# Trick with a Feather Chopper



## Jake Allen (Apr 13, 2010)

An easy way to cut more than one sized feather from a
5 1/2", High Profile Banana shaped Feather Chopper.

I cleaned the base plate and applied one layer of thick masking tape; no bubbles or wrinkles in the tape. 
I then cut the edges of the tape away from the cut line of the chopper blade, measured 1/4" and trimmed away the rest of the tape with a steel ruler and sharp razor blade.

Align the quill of the feather on the steel edge for the full sized, 5 1/2" feather, or the quill against the edge of the tape for the 5", low profile feather.

Saved enough money for another bag of full length feathers. 

Makes a nice looking arrow. The 5" low profile feathers stablize the arrow, and are very quiet.

Also, you can cut either right, or left handed feathers using this profiled cutter.
This cutter, is handy as a pocket on a shirt.


----------



## BkBigkid (Apr 13, 2010)

Ok I am thinking again and it may not be a good thing! 

with the feather chopper could you if you have Excess parabolic Feathers re-cut them to Banana Shape? I have looked at it a couple of time and have wondered if that was possible. especially now that you can Bring them down to a shorter length.  Say take a 5 inch Parabolic to a 4.5 is Banana?


----------



## TNGIRL (Apr 14, 2010)

You did a real good job with the pictures and explanation of your chopper, Jeff!!! Even I understood it!!!! your arrows are always real nice and you make wonderful pink ones too!!!!I need some more OK? I've lost several lately!!!


----------



## Nugefan (Apr 14, 2010)

cool tutorial , thanks Dude ...


----------



## Jeff Kitchens (Apr 14, 2010)

Thanks Jake Allen.


----------



## hogdgz (Apr 14, 2010)

Cool Jeff, thanks for shareing.


----------



## Elbow (Apr 14, 2010)

Awesome job on those feathers!
Thanks for showing us Jake!
El


----------



## Jake Allen (Apr 14, 2010)

BkBigkid said:


> Ok I am thinking again and it may not be a good thing!
> 
> with the feather chopper could you if you have Excess parabolic Feathers re-cut them to Banana Shape? I have looked at it a couple of time and have wondered if that was possible. especially now that you can Bring them down to a shorter length.  Say take a 5 inch Parabolic to a 4.5 is Banana?



Good idea BK. 
About 7/16" from the steel edge, 5" parabloic to a 4 3/8", a skosh further away, a 4" cut.
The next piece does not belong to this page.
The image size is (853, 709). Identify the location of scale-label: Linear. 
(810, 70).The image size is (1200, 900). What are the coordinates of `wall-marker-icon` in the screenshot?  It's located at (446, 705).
Thanks for the nice comments folks!


----------



## Elbow (Apr 14, 2010)

Jake, I just read where you said, " you can cut right or left handed feathers."  I didn't know there were right and left handed feathers.....learning something new everyday! 
El


----------



## OconeeDan (Apr 15, 2010)

Come on, Jeff, just admit you are cheap!

Just kidding, great idea.  Same for BK too.


----------



## Jake Allen (Apr 15, 2010)

Elbow said:


> Jake, I just read where you said, " you can cut right or left handed feathers."  I didn't know there were right and left handed feathers.....learning something new everyday!
> El



The correct term, ( I mis-typed ) is Right or Left Wing; just like the feathers grow on a turkey, or goose.

Dan; an exercise in frugality


----------



## TNGIRL (Apr 15, 2010)

Dan!!!!! you mean you wouldn't use the feathers from the left wing!!! They are every bit as good as the right wing feathers. It's just most people shy away from the left side, because they don't have a left feather fletching jig. But once you own one, you have the ease and pleasure in being able to use both wings of a fleathered bird!!!!! Excellent useage, no waste and honestly they fly just as straight and true as right wing. Most of us right handers just think right handed and can't wrap our minds around that other side!!!!! 
And if ANYONE I know can be frugal and not waste time nor money it's JakeAllen!!!!! that'll save 20 cents on the dollar!!!!


----------